Conférences, séminaires et débats ont alors été organisés depuis le Mardi 02 Mai autour du thème de la problématique centrale de cette édition : « Des esprits critiques pour des temps critiques : Le rôle des médias dans la promotion de sociétés pacifiques, justes et inclusives ». La section camerounaise de l’Union Internationale de la Presse Francophone (UPF) qui s’est réunie du côté  de  la Région de l’Ouest Cameroun à travers le salon de la presse régionale de l’Ouest, a dénoncé au cours des échanges les dérives de la presse et fustigé ce qu’elle a qualifié de « presse à gage » ou presse outil de chantage.   

Du côté de Douala, Alain Blaise BATONGUE, estimait que « le Journaliste doit contribuer à des changements positifs de la société ». Le Syndicat National des Journalistes du Cameroun (SNJC) a quant à lui, par la voix de Dénis KWEBO plaidé « pour la mise en place des règles pour assainir le milieu en place ». Tâche qui incombe selon lui aux « travailleurs des médias, à leurs employeurs et à l’Etat ».

Invité d’honneur à cette conférence, le président de la Fédération Africaine des Journalistes a relevé dans son rapport que des progrès sont enregistrés dans la plupart des pays en Afrique au sud du Sahara. Il a cependant exhorté les journalistes africains en général et camerounais en particulier de « veiller au respect de leurs droits »

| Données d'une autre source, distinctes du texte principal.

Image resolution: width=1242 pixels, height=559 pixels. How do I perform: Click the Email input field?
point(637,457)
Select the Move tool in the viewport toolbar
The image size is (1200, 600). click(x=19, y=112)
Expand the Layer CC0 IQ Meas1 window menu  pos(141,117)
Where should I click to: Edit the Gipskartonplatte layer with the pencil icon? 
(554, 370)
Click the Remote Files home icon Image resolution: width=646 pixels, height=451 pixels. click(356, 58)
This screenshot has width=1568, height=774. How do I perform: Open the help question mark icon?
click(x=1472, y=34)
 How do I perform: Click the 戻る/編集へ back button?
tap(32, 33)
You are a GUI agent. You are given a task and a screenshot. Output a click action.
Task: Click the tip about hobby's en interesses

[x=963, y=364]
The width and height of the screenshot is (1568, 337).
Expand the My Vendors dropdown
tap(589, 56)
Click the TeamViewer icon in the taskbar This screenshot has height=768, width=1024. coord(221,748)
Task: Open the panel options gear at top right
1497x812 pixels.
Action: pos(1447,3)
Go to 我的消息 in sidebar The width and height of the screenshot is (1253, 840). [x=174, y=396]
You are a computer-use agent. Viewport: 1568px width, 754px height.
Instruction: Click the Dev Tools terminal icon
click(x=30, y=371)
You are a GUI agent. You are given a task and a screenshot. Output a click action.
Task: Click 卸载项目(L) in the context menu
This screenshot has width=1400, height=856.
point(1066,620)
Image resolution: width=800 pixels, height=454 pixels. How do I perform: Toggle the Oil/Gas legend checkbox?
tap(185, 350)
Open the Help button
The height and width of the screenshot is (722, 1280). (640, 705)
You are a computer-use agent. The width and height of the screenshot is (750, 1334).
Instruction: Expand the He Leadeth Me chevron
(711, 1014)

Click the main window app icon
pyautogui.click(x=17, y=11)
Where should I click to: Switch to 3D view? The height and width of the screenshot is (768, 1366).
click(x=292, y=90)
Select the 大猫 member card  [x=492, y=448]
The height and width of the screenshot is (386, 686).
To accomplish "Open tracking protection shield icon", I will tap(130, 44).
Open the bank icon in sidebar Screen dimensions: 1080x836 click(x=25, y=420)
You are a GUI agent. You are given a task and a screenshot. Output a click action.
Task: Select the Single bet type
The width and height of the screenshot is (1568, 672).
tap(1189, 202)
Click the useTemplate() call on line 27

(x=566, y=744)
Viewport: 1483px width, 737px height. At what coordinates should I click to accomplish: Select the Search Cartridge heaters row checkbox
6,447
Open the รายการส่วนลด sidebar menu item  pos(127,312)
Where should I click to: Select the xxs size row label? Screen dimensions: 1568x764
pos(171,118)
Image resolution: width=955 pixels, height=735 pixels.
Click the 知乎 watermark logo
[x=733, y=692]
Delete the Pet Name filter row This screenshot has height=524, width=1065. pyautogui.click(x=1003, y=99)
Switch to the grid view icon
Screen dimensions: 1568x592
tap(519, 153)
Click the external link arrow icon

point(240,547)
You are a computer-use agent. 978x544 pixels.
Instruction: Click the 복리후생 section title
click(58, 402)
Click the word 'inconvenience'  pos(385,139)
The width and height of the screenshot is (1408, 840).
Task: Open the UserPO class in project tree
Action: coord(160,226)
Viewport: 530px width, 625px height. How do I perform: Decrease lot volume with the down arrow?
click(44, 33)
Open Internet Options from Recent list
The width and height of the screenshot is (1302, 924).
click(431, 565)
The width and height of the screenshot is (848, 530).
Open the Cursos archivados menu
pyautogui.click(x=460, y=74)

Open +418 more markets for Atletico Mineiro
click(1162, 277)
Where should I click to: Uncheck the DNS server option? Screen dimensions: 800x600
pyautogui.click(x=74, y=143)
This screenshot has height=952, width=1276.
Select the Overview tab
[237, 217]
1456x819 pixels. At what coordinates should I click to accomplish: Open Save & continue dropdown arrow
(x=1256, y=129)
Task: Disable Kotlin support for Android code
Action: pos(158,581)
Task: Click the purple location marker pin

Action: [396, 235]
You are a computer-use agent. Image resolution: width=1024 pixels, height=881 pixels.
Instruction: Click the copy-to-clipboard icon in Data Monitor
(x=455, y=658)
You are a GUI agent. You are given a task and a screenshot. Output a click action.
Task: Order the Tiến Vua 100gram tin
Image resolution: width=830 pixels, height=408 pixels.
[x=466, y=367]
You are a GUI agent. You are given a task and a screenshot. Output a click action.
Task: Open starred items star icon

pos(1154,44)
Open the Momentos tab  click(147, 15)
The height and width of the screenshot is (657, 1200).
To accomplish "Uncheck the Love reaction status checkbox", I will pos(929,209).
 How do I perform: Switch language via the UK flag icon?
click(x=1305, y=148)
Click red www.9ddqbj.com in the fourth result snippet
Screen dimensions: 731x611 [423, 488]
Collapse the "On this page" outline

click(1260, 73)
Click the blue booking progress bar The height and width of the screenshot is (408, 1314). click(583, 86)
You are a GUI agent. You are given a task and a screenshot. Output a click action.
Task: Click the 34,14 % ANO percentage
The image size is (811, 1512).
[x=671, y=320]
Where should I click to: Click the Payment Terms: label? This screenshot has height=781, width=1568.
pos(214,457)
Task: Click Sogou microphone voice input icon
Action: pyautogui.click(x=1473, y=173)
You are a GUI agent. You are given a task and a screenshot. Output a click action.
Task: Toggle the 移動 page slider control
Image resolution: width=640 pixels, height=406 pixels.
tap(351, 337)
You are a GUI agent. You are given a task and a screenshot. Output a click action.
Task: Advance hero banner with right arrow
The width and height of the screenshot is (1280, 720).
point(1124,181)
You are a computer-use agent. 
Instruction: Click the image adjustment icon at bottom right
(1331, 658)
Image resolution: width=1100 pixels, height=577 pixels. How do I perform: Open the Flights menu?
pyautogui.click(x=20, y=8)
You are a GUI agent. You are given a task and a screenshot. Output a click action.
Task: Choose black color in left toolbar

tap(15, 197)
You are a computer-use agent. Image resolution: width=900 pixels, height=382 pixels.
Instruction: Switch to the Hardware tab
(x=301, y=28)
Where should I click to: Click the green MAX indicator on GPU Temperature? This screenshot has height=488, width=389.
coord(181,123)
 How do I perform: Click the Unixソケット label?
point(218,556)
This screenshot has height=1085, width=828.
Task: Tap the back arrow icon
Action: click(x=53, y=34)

Durant les échanges  les questions principales sur l’existence  de la liberté de la presse au Cameroun ont été soulevées et à ce sujet le ministre de la communication, porte-parole du gouvernement précisait qu’aucun journaliste camerounais n’a été condamné pour « Délit de presse » mais toujours pour autres faits. (Cas Ahmed Abba)

Issa Tchiroma Bakary a par ailleurs ajouté que la prolifération des médias physiques et numériques dans le pays  est la preuve  selon lui, qu’il y a effectivité de la liberté de presse ; car « s’il fallait être regardant sur les conditions administratives de création d’organe de presse il n’existerait  pas plus de 2 médias sérieux sur toute l’étendue du territoire. »

Comme chaque année le prix Nobel de la presse est remis durant cette soirée du 03 mai par l’UNESCO. La directrice générale de cette institution, Irina Bokova a donc décerné « l’édition 2017 du Prix mondial de la liberté de la presse UNESCO/Guillermo Cano à  Dawit Isaak, un journaliste érythréen emprisonné qui a été représenté par sa fille, Bethlem Isaak, au cours d’une cérémonie organisée par Joko Widodo, le Président indonésien ».